Andy's Frozen Custard is a chain of American frozen custard stores with locations in Arizona, Arkansas, Colorado, Florida, Georgia, Illinois, Kansas, Louisiana, Missouri, North Carolina, Oklahoma, South Carolina, Tennessee, and Texas. 

The company is headquartered in Springfield, Missouri, where the company is run by its namesake, Andy Kuntz. The company specializes in frozen custard-based desserts. In 2009, readers of 417 Magazine voted Andy's as the best thing about area code 417.

History

Andy's was founded by John and Carol Kuntz in 1986 in Osage Beach, Missouri, after the couple first tasted frozen custard in Wisconsin. They sought the mentorship of Leon and Doris Schneider, who had owned a Milwaukee frozen custard shop since 1942; Leon provided much of the knowledge and guidance the Kuntzes needed to open their own store.

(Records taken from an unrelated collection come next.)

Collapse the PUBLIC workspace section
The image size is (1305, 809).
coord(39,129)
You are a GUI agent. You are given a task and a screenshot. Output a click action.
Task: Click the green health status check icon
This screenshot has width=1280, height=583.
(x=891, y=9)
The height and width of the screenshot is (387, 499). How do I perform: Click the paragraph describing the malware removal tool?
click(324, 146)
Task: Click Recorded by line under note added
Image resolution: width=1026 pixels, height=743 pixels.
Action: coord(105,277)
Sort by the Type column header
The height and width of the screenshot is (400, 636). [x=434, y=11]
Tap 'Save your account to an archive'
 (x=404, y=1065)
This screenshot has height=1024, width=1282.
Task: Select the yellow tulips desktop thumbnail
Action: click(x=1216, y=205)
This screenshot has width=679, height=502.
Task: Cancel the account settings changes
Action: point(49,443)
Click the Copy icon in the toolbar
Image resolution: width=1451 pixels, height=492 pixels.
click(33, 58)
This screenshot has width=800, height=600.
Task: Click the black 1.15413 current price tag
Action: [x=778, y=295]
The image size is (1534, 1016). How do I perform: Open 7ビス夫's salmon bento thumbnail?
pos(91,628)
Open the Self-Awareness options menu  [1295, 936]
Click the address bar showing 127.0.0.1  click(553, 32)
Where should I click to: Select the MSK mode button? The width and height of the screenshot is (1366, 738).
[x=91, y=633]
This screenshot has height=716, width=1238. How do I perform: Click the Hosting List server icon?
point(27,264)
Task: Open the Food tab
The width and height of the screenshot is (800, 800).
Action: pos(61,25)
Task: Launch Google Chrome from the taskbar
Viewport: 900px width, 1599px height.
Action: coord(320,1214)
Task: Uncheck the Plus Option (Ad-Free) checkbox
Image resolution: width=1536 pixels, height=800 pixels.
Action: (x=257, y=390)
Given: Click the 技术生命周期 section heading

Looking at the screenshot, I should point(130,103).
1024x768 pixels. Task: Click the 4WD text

The shop was named after their son Andy.

Soon after, the operation expanded to Springfield, Missouri, where Andy, with his wife Dana, learned the frozen custard business. In 2008, John died, and Andy, Dana, and Carol continue to run the business.

Locations
, Andy's has 90+ locations in fourteen states: Arizona, Arkansas, Colorado, Florida, Georgia, Illinois, Kansas, Louisiana, Missouri, North Carolina, Oklahoma, South Carolina, Tennessee, and Texas. More locations are currently planned and coming soon.  The location in Colorado is one of the newest, with the first Andy's Frozen Custard in the Denver area opening as store #36 on September 14, 2011. Currently, they have franchise development agreements in place for Phoenix, Arizona, as well as parts of North Carolina and Florida.

In 2012, Andy's announced the flavor of the Boomer Bear Concrete, a dessert created to support Missouri State University's athletics program and named after the school's mascot. It is available in Andy's Springfield, Missouri, locations.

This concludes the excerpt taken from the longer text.